# Records to process
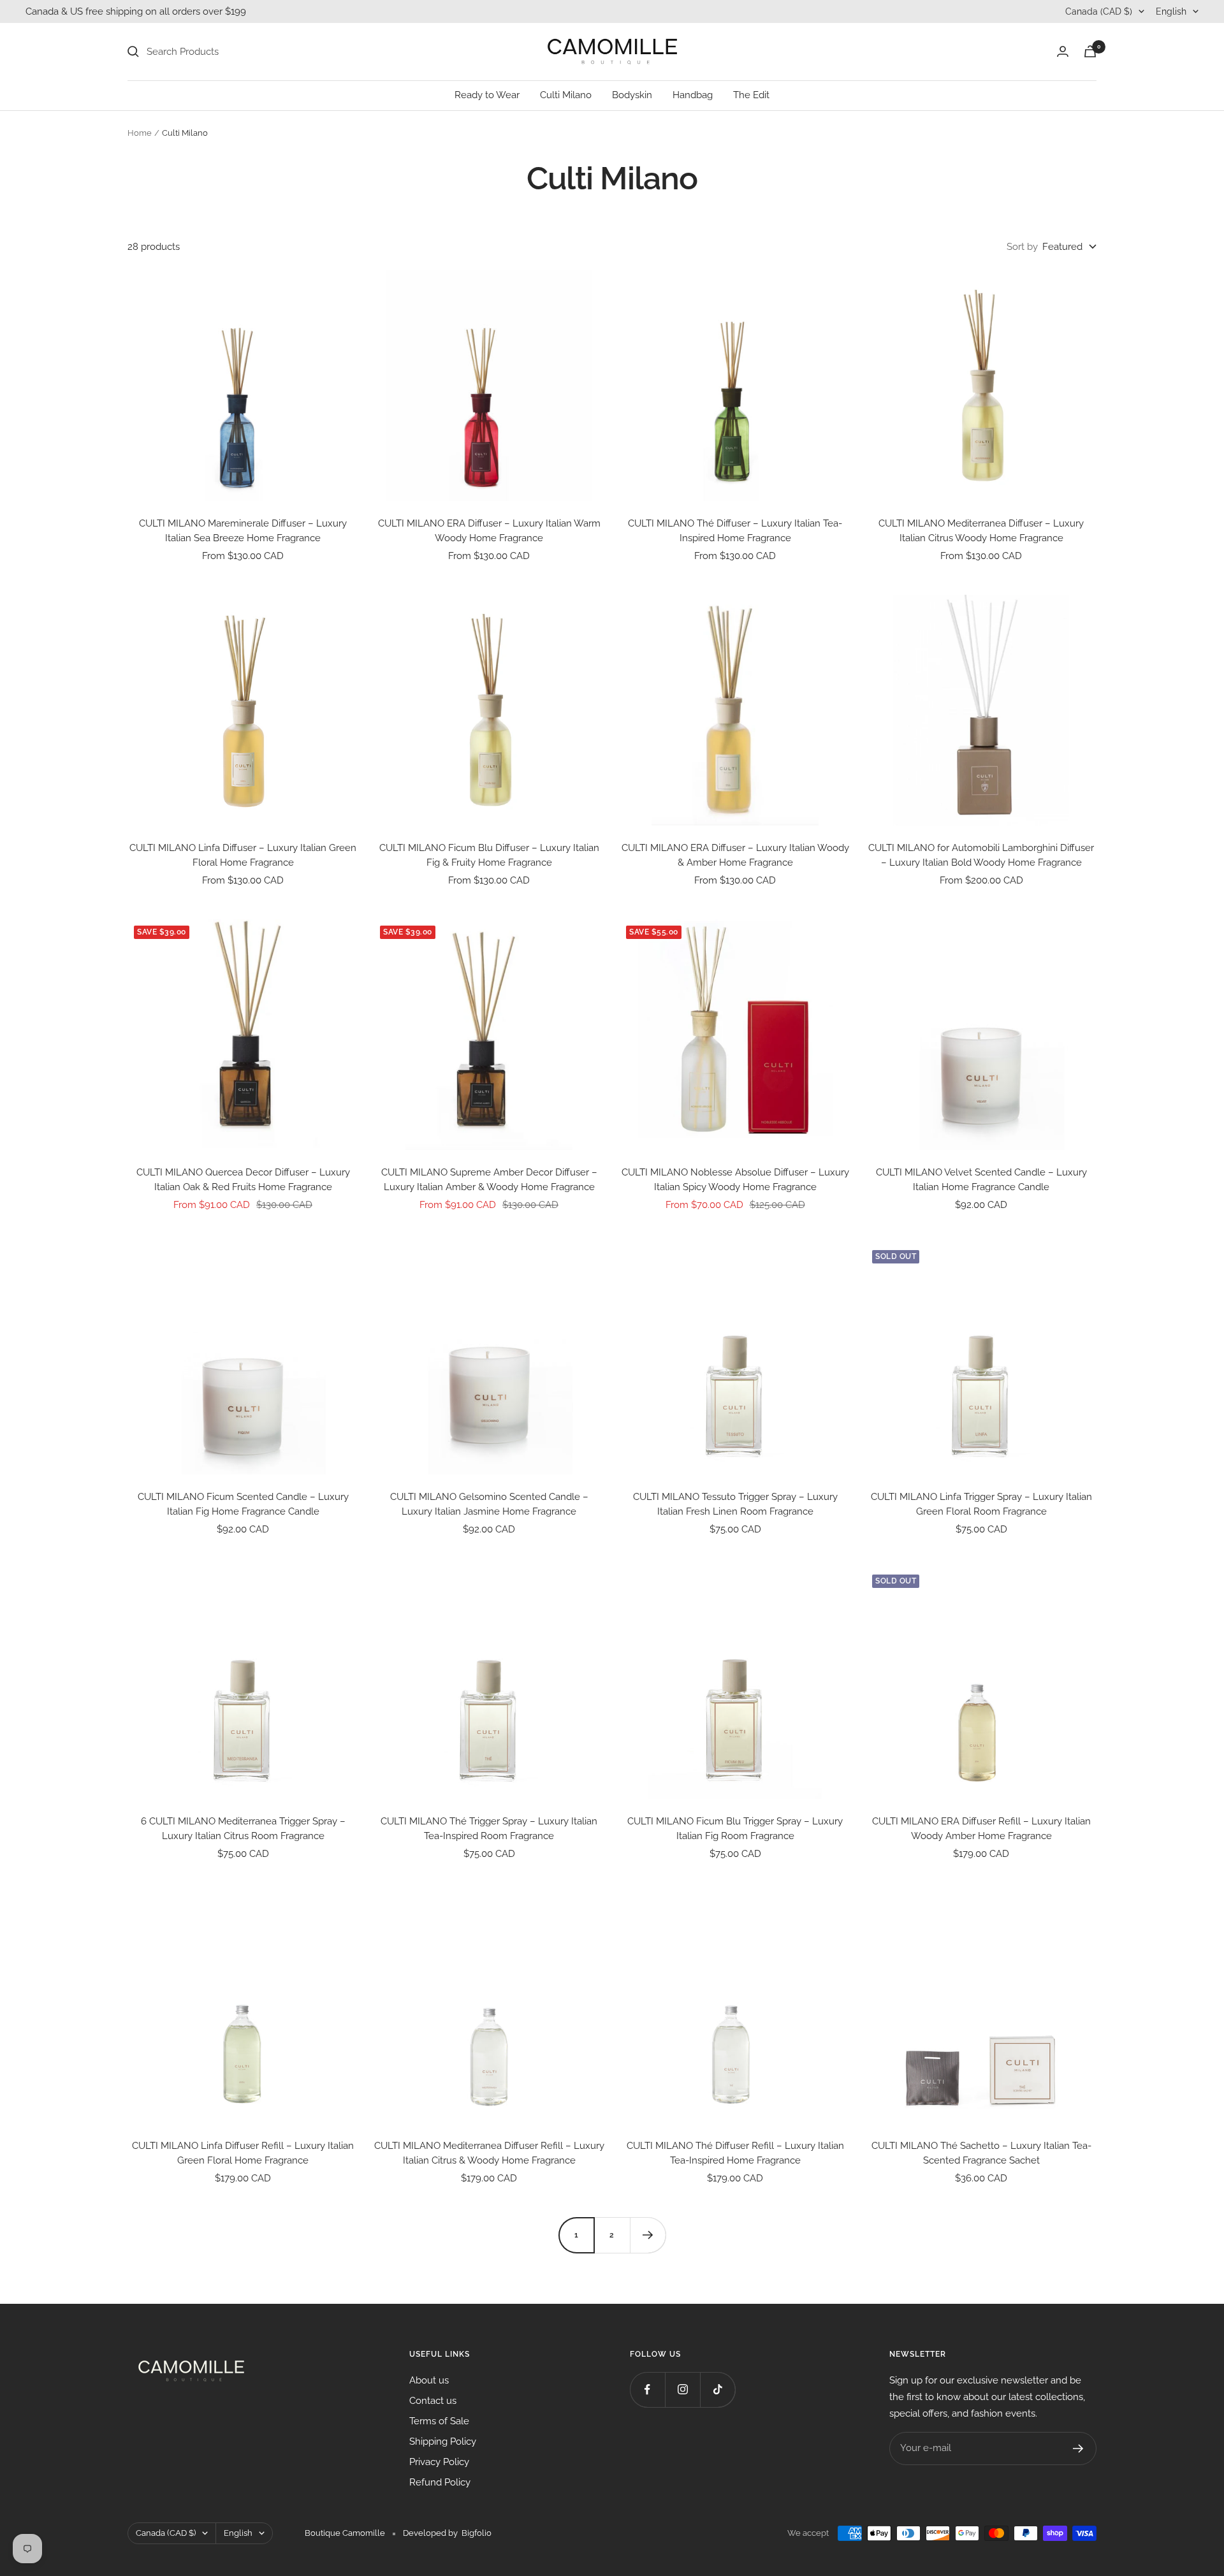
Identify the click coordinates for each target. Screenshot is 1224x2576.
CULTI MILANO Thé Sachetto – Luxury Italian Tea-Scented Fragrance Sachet (981, 2153)
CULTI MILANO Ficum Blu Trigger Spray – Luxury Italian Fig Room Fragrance (735, 1829)
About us (429, 2380)
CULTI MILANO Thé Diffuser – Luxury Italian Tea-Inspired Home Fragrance (735, 531)
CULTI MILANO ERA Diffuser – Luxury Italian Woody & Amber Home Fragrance (735, 855)
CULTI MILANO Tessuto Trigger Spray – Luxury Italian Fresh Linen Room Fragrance (735, 1504)
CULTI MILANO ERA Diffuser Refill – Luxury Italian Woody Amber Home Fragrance (981, 1829)
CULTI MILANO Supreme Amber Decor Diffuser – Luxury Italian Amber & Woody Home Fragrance (489, 1180)
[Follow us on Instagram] (682, 2389)
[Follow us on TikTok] (717, 2389)
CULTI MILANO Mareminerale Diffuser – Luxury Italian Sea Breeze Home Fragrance (243, 531)
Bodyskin (632, 95)
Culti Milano (566, 95)
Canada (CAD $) (1098, 11)
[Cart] (1090, 51)
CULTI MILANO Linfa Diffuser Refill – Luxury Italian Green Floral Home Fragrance (243, 2153)
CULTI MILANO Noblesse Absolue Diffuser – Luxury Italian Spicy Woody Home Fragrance (735, 1180)
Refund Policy (439, 2482)
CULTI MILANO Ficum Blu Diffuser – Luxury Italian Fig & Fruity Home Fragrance (489, 855)
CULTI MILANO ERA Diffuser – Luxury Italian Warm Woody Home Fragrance (489, 531)
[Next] (648, 2235)
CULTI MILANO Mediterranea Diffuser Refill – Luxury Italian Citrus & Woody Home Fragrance (489, 2153)
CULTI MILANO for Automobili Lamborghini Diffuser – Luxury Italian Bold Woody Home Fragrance (981, 855)
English (1171, 11)
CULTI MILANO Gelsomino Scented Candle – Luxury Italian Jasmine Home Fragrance (489, 1504)
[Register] (1078, 2448)
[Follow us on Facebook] (647, 2389)
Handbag (693, 95)
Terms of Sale (439, 2421)
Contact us (432, 2400)
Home (139, 133)
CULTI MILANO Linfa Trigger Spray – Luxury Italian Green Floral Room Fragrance (981, 1504)
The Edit (751, 95)
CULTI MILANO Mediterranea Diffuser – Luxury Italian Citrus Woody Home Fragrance (981, 531)
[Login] (1062, 51)
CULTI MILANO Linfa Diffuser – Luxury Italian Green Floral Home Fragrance (242, 855)
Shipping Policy (442, 2441)
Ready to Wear (487, 95)
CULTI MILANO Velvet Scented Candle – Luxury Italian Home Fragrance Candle (981, 1180)
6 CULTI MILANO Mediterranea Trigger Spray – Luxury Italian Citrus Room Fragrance (243, 1829)
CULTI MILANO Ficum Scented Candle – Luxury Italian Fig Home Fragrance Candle (243, 1504)
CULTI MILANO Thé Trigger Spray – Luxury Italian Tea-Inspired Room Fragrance (489, 1829)
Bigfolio (477, 2533)
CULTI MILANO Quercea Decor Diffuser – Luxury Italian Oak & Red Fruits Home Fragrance (243, 1180)
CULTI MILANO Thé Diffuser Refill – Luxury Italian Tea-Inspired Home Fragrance (735, 2153)
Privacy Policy (439, 2462)
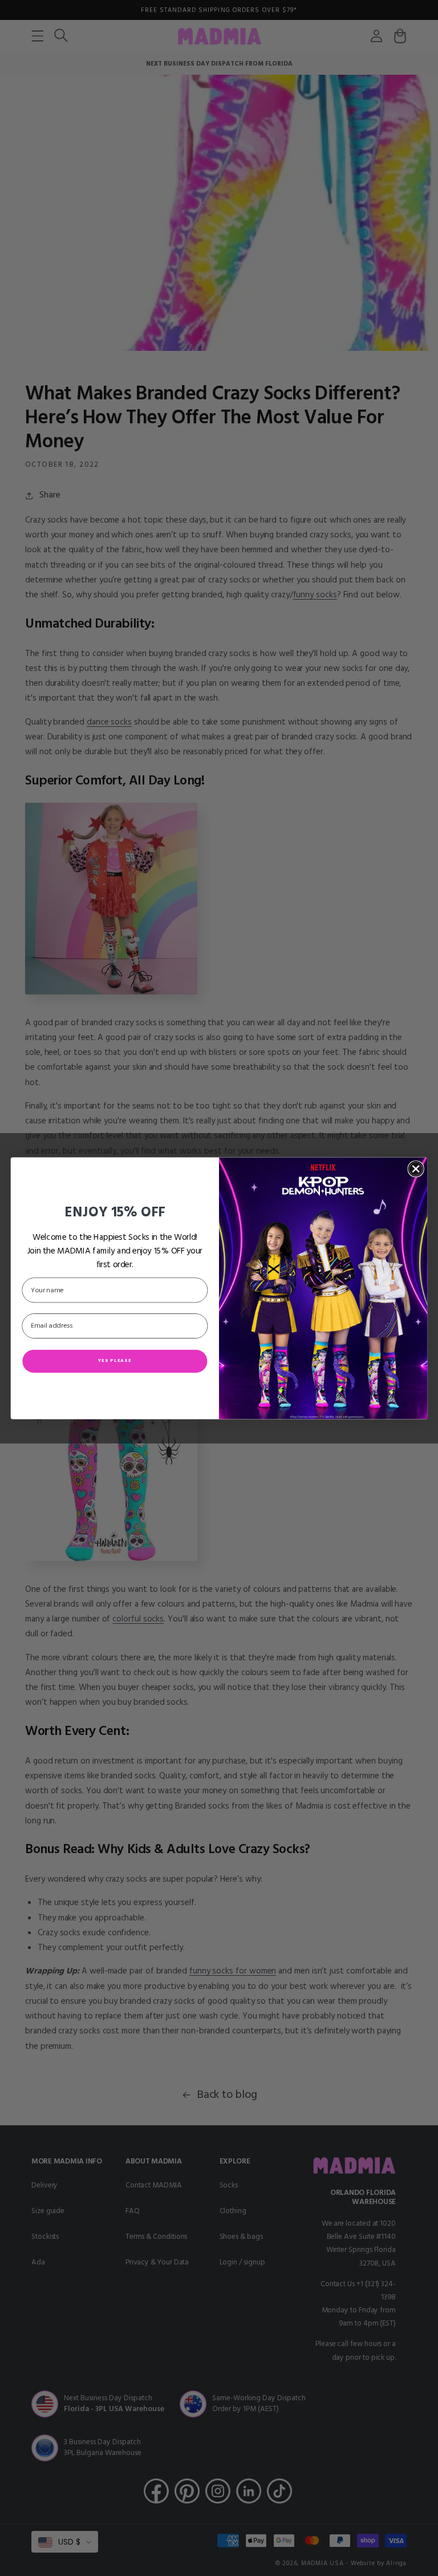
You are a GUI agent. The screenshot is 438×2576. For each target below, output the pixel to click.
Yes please (114, 1360)
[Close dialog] (415, 1169)
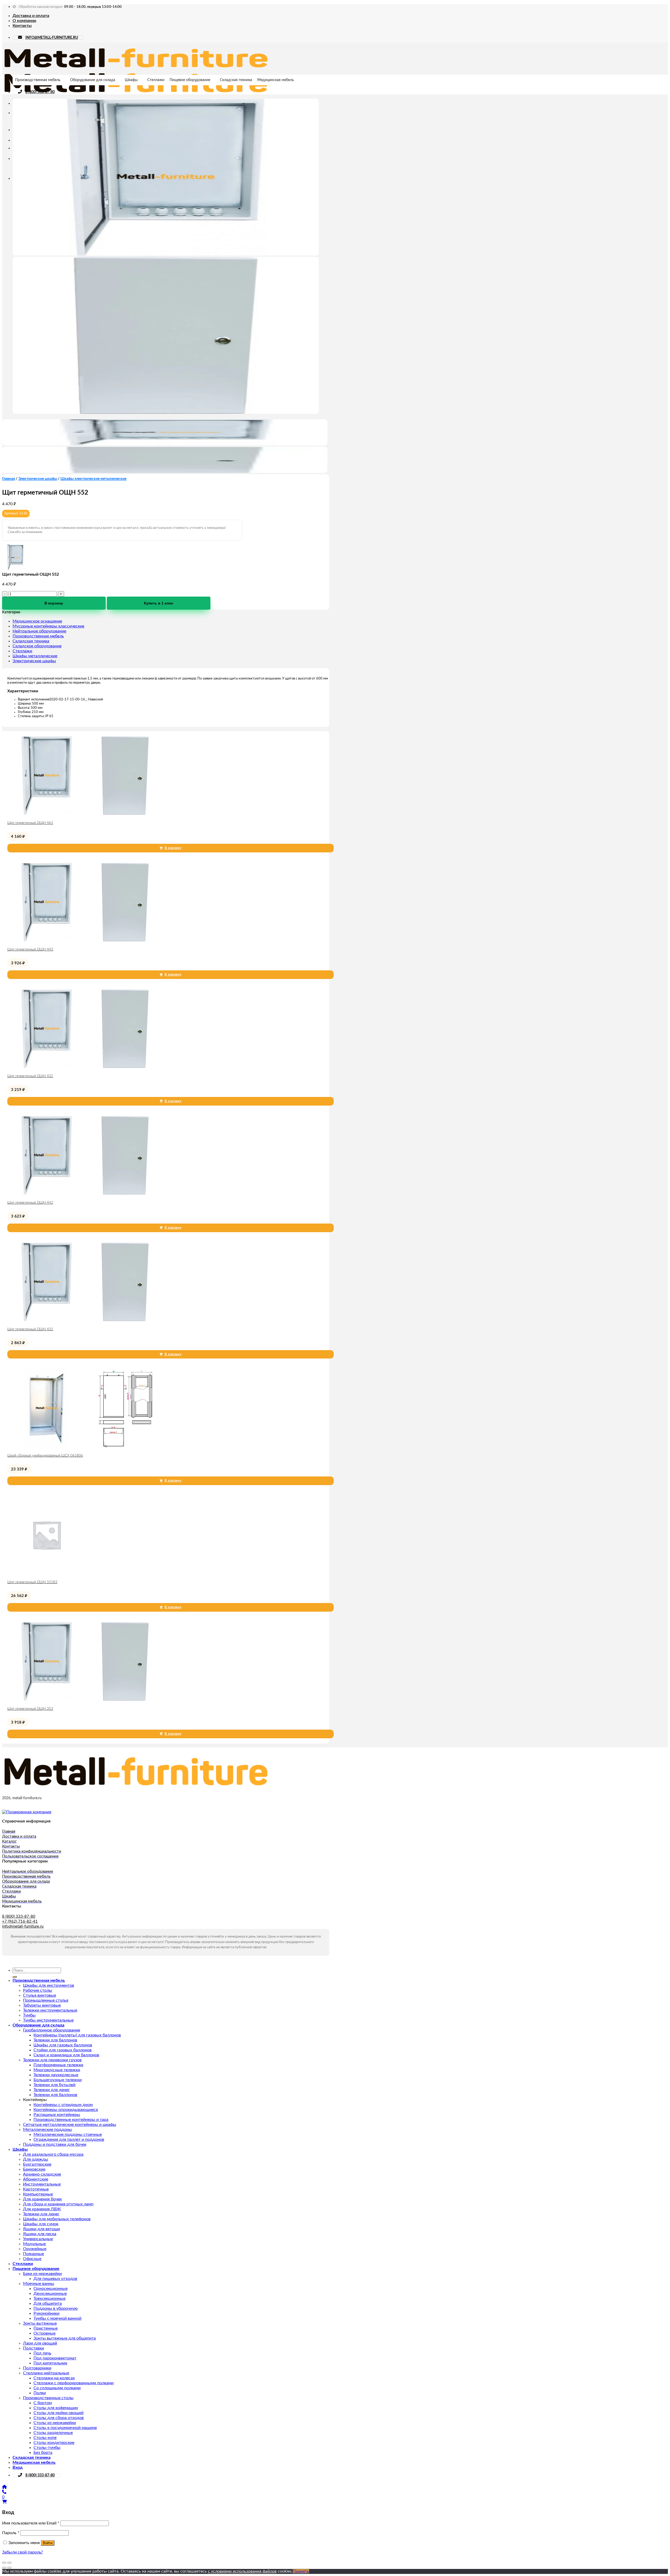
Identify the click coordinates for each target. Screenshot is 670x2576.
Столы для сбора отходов (59, 2418)
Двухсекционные (50, 2293)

# Work to be completed
Every entry above should be written out again verbatim, with no pictures included.

# Answer
Identify the click coordinates for each target. Screenshot is 1224x2576.
CULTI MILANO Thé Sachetto – Luxury Italian Tea-Scented Fragrance Sachet (981, 2153)
CULTI MILANO Ficum Blu Trigger Spray – Luxury Italian Fig Room Fragrance (735, 1829)
About us (429, 2380)
CULTI MILANO Thé Diffuser – Luxury Italian Tea-Inspired Home Fragrance (735, 531)
CULTI MILANO ERA Diffuser – Luxury Italian Woody & Amber Home Fragrance (735, 855)
CULTI MILANO Tessuto Trigger Spray – Luxury Italian Fresh Linen Room Fragrance (735, 1504)
CULTI MILANO ERA Diffuser Refill – Luxury Italian Woody Amber Home Fragrance (981, 1829)
CULTI MILANO Supreme Amber Decor Diffuser – Luxury Italian Amber & Woody Home Fragrance (489, 1180)
[Follow us on Instagram] (682, 2389)
[Follow us on TikTok] (717, 2389)
CULTI MILANO Mareminerale Diffuser – Luxury Italian Sea Breeze Home Fragrance (243, 531)
Bodyskin (632, 95)
Culti Milano (566, 95)
Canada (CAD $) (1098, 11)
[Cart] (1090, 51)
CULTI MILANO Linfa Diffuser Refill – Luxury Italian Green Floral Home Fragrance (243, 2153)
CULTI MILANO Noblesse Absolue Diffuser – Luxury Italian Spicy Woody Home Fragrance (735, 1180)
Refund Policy (439, 2482)
CULTI MILANO Ficum Blu Diffuser – Luxury Italian Fig & Fruity Home Fragrance (489, 855)
CULTI MILANO ERA Diffuser – Luxury Italian Warm Woody Home Fragrance (489, 531)
[Next] (648, 2235)
CULTI MILANO Mediterranea Diffuser Refill – Luxury Italian Citrus & Woody Home Fragrance (489, 2153)
CULTI MILANO for Automobili Lamborghini Diffuser – Luxury Italian Bold Woody Home Fragrance (981, 855)
English (1171, 11)
CULTI MILANO Gelsomino Scented Candle – Luxury Italian Jasmine Home Fragrance (489, 1504)
[Register] (1078, 2448)
[Follow us on Facebook] (647, 2389)
Handbag (693, 95)
Terms of Sale (439, 2421)
Contact us (432, 2400)
Home (139, 133)
CULTI MILANO Linfa Trigger Spray – Luxury Italian Green Floral Room Fragrance (981, 1504)
The Edit (751, 95)
CULTI MILANO Mediterranea Diffuser – Luxury Italian Citrus Woody Home Fragrance (981, 531)
[Login] (1062, 51)
CULTI MILANO Linfa Diffuser – Luxury Italian Green Floral Home Fragrance (242, 855)
Shipping Policy (442, 2441)
Ready to Wear (487, 95)
CULTI MILANO Velvet Scented Candle – Luxury Italian Home Fragrance Candle (981, 1180)
6 CULTI MILANO Mediterranea Trigger Spray – Luxury Italian Citrus Room Fragrance (243, 1829)
CULTI MILANO Ficum Scented Candle – Luxury Italian Fig Home Fragrance Candle (243, 1504)
CULTI MILANO Thé Trigger Spray – Luxury Italian Tea-Inspired Room Fragrance (489, 1829)
Bigfolio (477, 2533)
CULTI MILANO Quercea Decor Diffuser – Luxury Italian Oak & Red Fruits Home Fragrance (243, 1180)
CULTI MILANO Thé Diffuser Refill – Luxury Italian Tea-Inspired Home Fragrance (735, 2153)
Privacy Policy (439, 2462)
You are a GUI agent. The screenshot is 438×2576. For each target below, output the pixel to click.
Yes please (114, 1360)
[Close dialog] (415, 1169)
Identify the click coordinates for each target. Screenshot is 670x2576.
Столы для сбора отходов (59, 2418)
Двухсекционные (50, 2293)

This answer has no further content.